A personal finance tracker built from concept to launch — designed for clarity, built for real daily use.

The Problem

Most personal finance apps are either bloated with features nobody uses or locked behind paywalls. For a first-time earner or student trying to actually track spending habits, the options were overwhelming or inaccessible.

BudgetBuddy was built to solve a simple problem: give someone a clean, fast way to log expenses, set budgets, and see where their money is actually going — without signing up, without subscriptions, without noise.

"Can we build a finance tracker that someone would actually open every day — not because they have to, but because it's genuinely useful and pleasant to use?"

My Role

Solo 0→1 build. I wrote the product spec, made all architecture decisions, designed the UI in Figma, and built the full stack — Node.js REST API, MongoDB, and a React frontend with custom data visualizations.

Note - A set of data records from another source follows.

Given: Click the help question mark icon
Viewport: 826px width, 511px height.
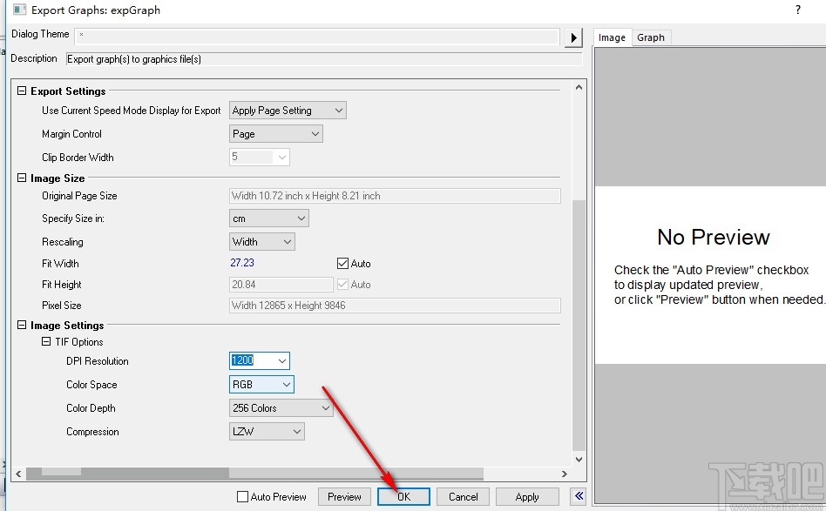Looking at the screenshot, I should (797, 10).
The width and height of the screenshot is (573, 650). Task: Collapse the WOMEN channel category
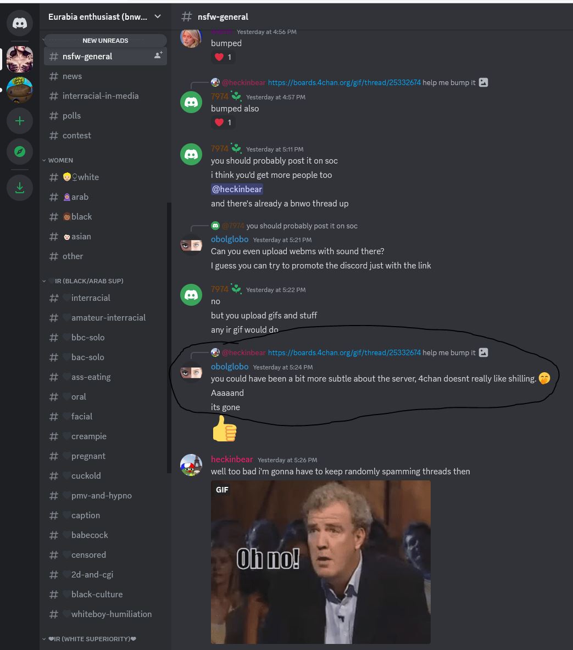58,160

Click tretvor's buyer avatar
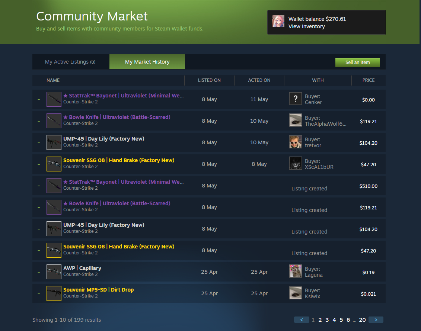[x=295, y=142]
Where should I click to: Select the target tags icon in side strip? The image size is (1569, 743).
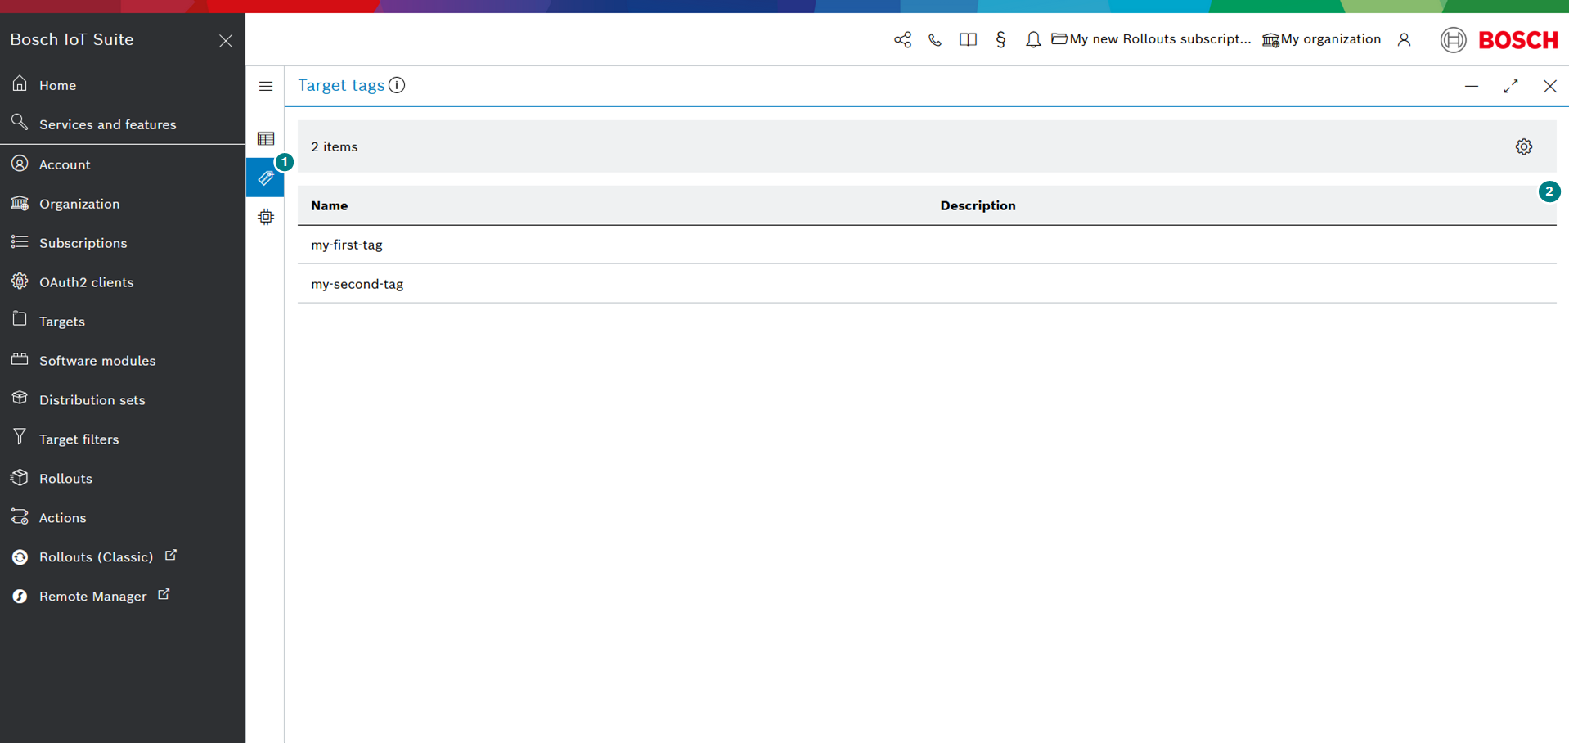coord(266,178)
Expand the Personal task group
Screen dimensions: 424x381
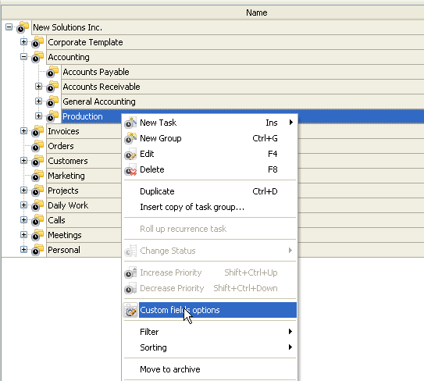[x=23, y=250]
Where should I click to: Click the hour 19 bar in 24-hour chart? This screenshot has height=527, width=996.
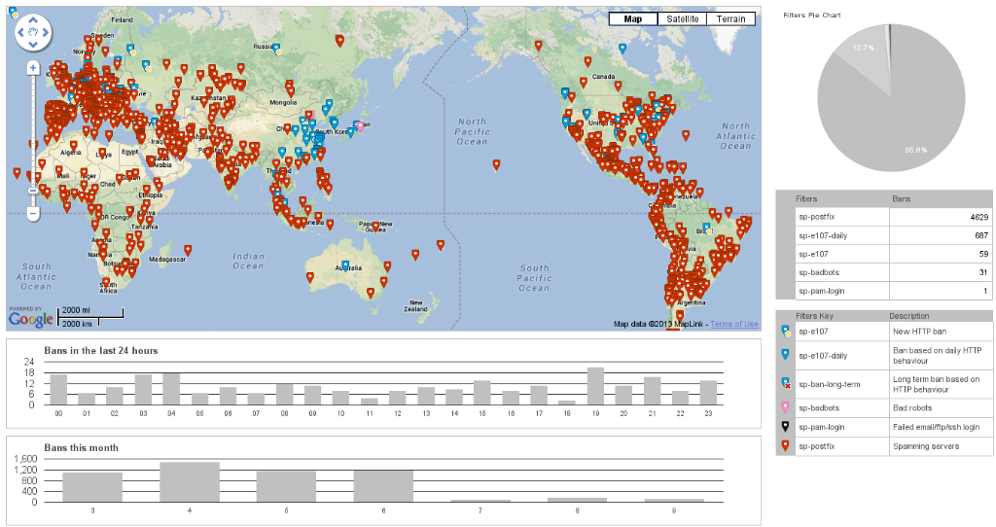(x=595, y=386)
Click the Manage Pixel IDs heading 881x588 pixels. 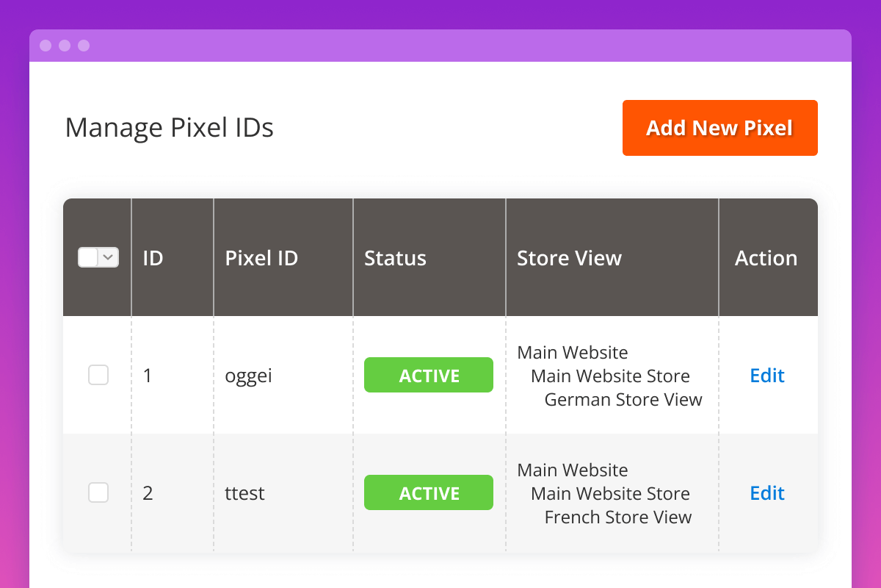[x=169, y=128]
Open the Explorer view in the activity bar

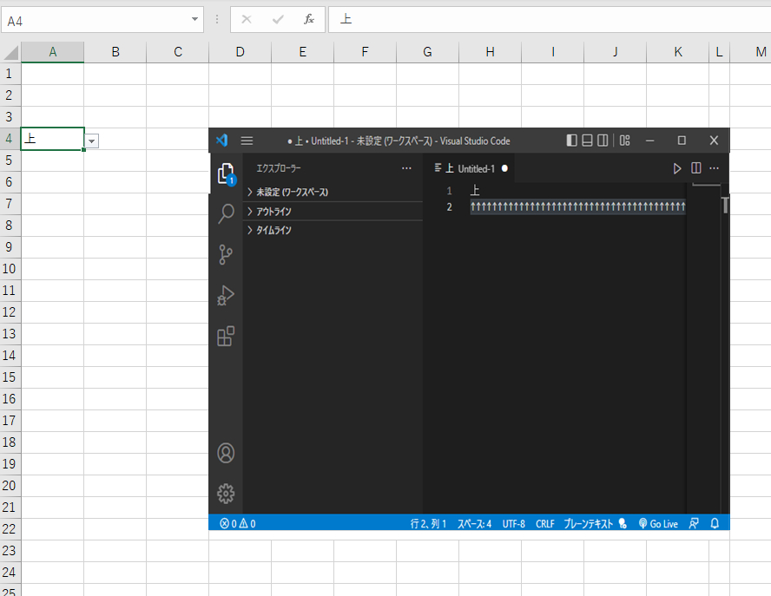[226, 174]
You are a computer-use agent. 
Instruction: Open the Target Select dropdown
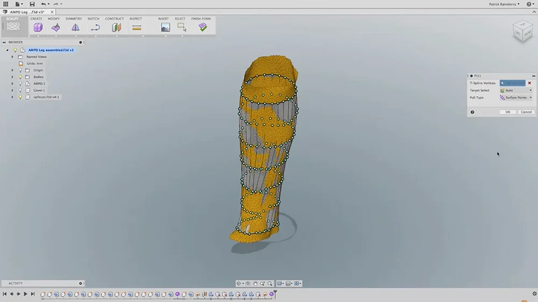click(515, 90)
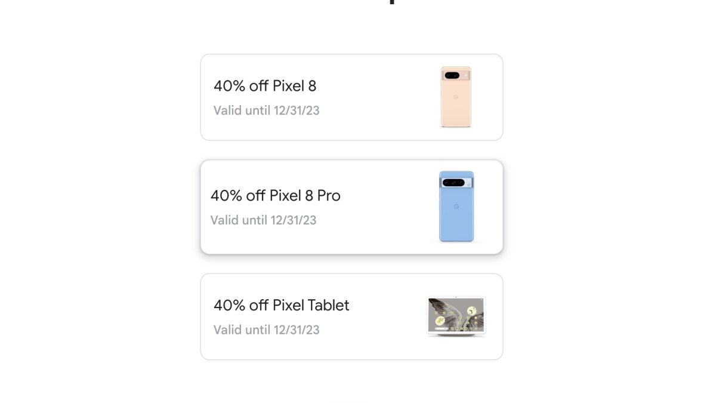Viewport: 716px width, 403px height.
Task: Click the validity date under the Pixel Tablet offer
Action: click(266, 330)
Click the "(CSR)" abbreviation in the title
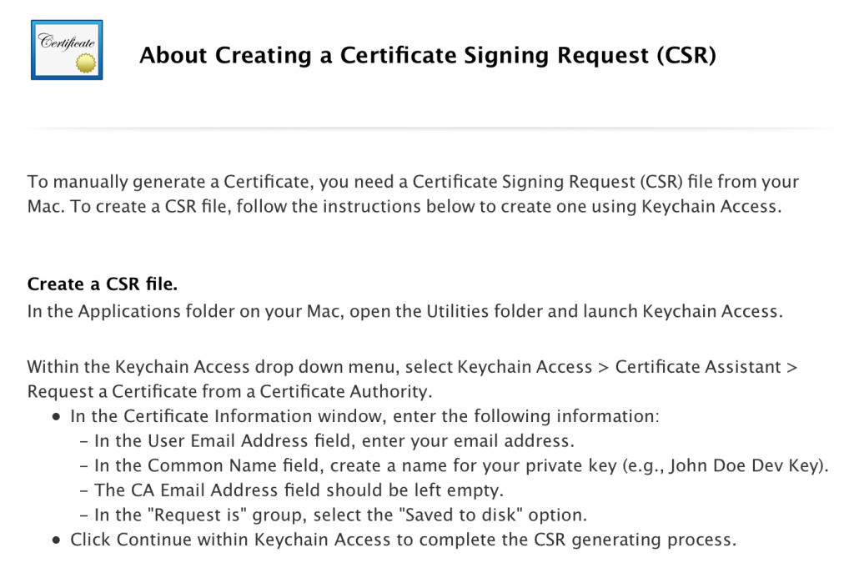The width and height of the screenshot is (854, 578). [x=687, y=56]
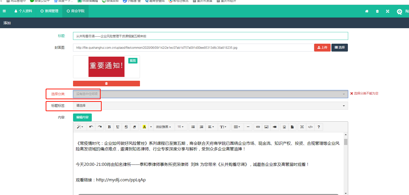Click the unordered bullet list icon
This screenshot has height=195, width=409.
193,127
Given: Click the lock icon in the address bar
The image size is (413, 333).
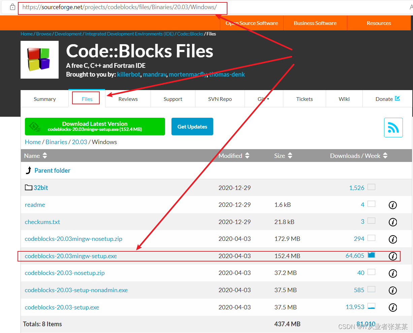Looking at the screenshot, I should [12, 7].
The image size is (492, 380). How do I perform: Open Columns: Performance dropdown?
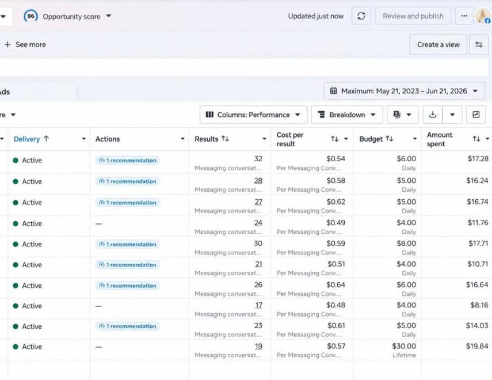(x=253, y=115)
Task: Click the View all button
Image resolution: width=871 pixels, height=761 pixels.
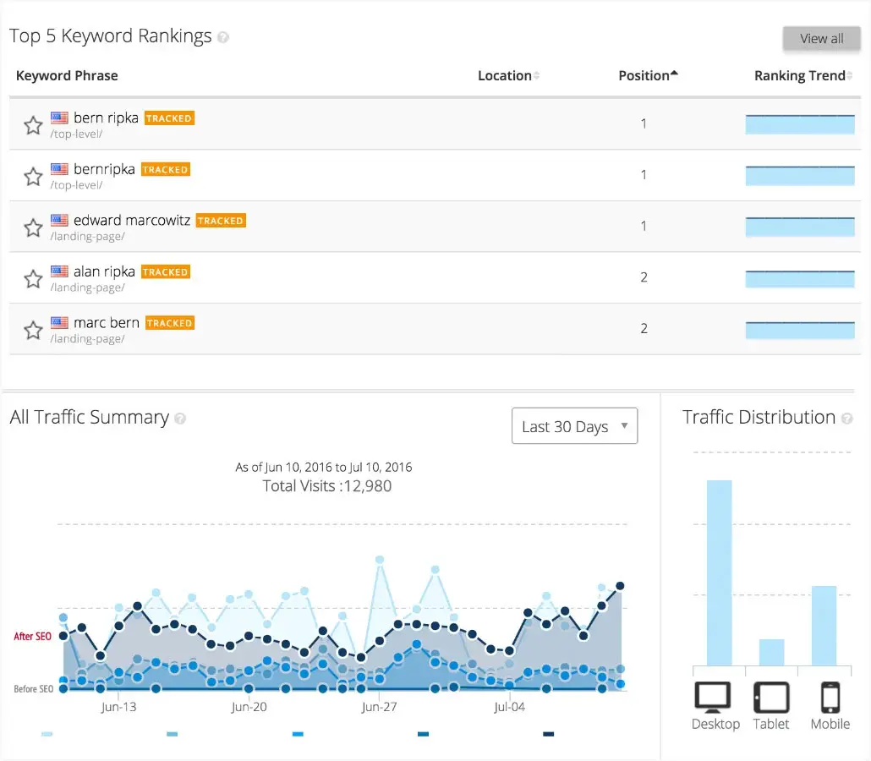Action: 822,38
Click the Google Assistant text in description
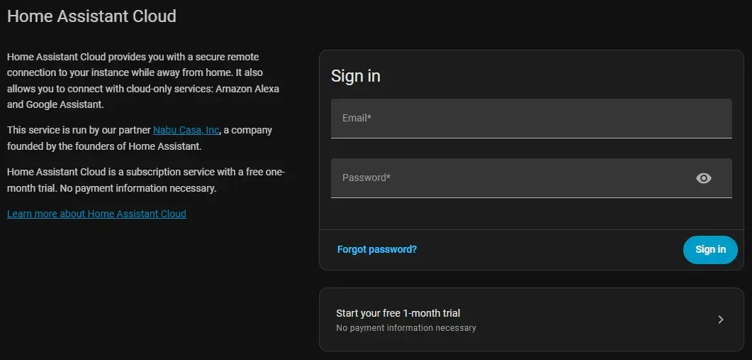The height and width of the screenshot is (360, 752). point(64,105)
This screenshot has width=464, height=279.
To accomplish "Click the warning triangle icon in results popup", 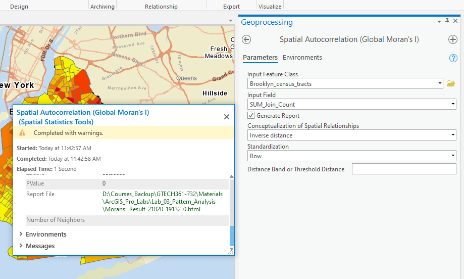I will tap(22, 133).
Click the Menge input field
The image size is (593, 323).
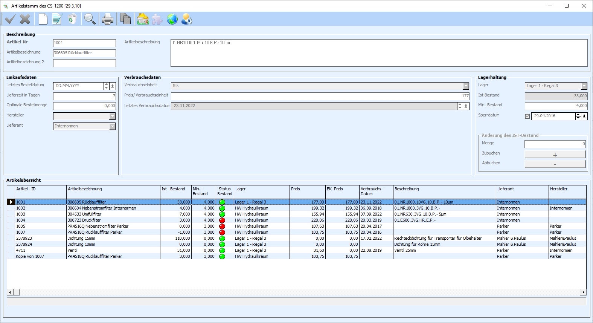[555, 144]
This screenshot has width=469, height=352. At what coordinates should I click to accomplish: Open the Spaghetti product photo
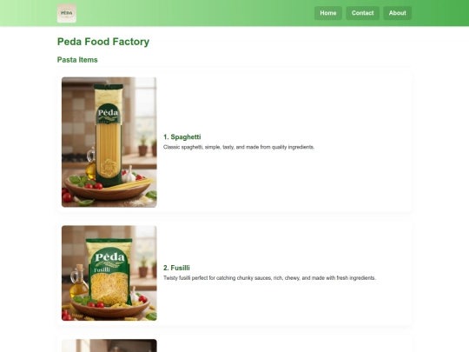pos(109,143)
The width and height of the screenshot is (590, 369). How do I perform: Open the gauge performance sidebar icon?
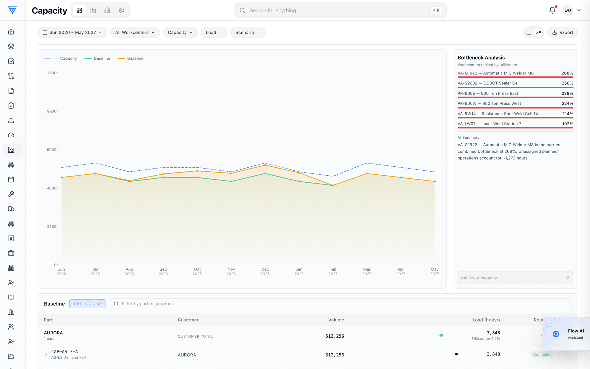[11, 135]
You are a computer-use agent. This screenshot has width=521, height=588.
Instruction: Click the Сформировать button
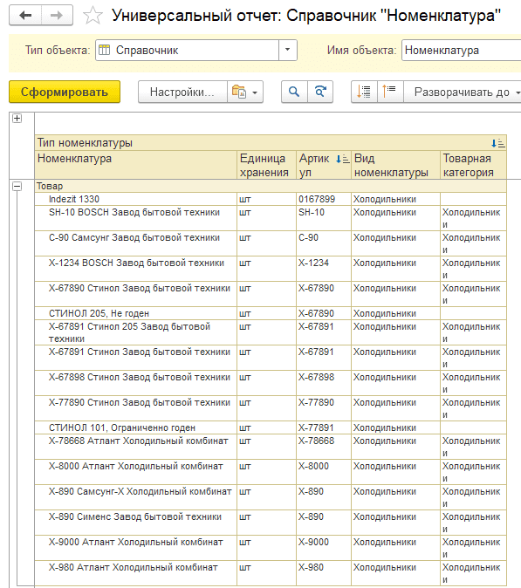pos(65,92)
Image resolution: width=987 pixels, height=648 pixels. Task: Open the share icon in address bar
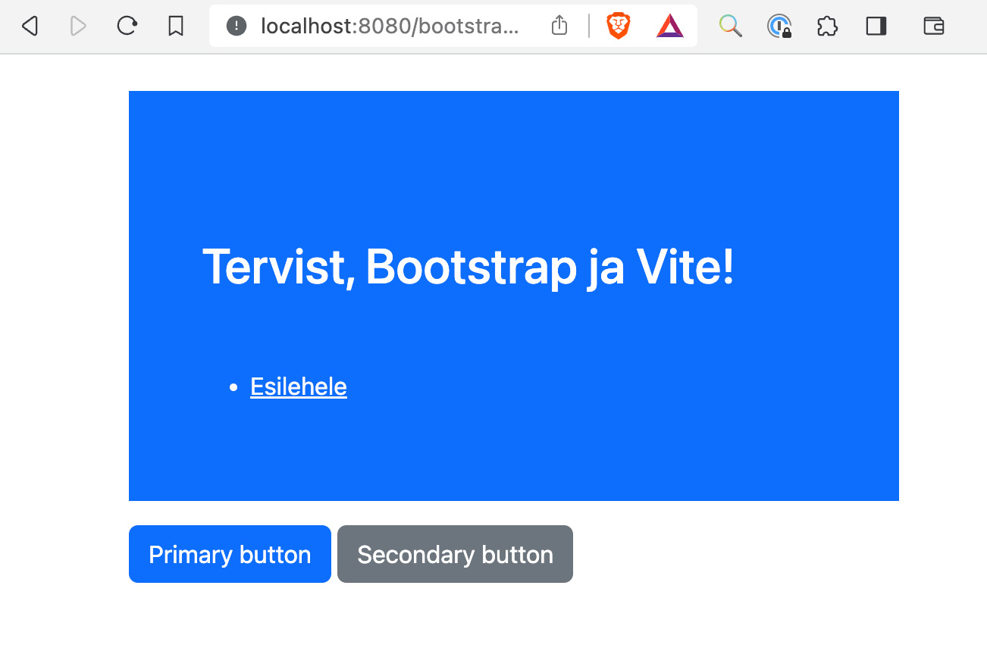(x=559, y=27)
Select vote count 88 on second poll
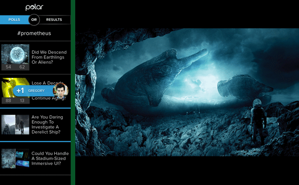This screenshot has width=299, height=185. (8, 101)
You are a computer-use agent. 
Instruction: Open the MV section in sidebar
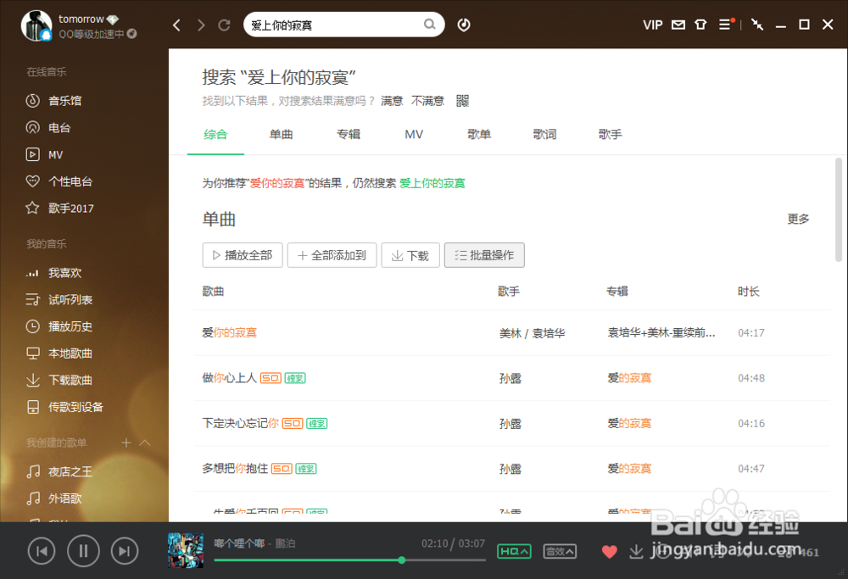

This project sharpened my ability to make fast, defensible technical decisions without a team to consult — a core PM+eng skill.

Process

01
Spec & Scope
Defined the MVP feature set: expense logging, category tagging, monthly budget limits, and a summary dashboard. Explicitly scoped OUT: bank integrations, recurring transactions, multi-user support.
02
Architecture Decisions
Chose MongoDB for flexible expense schema, Node/Express for the API layer, and React for the UI. Opted for JWT auth over OAuth to keep the auth flow simple for a solo project.
03
UI Design (Figma)
Designed the dashboard, expense log, and budget views. Focused on data density — showing the most useful info without overwhelming. Used custom SVG charts rather than a library for full control.
04
Build & Deploy
Built API and frontend in parallel. Deployed backend to Railway, frontend to Vercel. Set up CI/CD with GitHub Actions for automatic deploys on main branch merges.

Outcomes

Live and deployed
REST
Full API built from scratch
CI/CD
Automated deploy pipeline
Solo
End-to-end ownership

What I learned

The most valuable lesson: scoping is a product skill, not a technical one. The features I cut were just as important as the features I built. Keeping BudgetBuddy focused meant I actually shipped it, instead of abandoning it halfway through feature creep.

I also learned that building your own data visualizations — while slower — gives you far more flexibility and forces you to understand your data model more deeply than plugging in a chart library.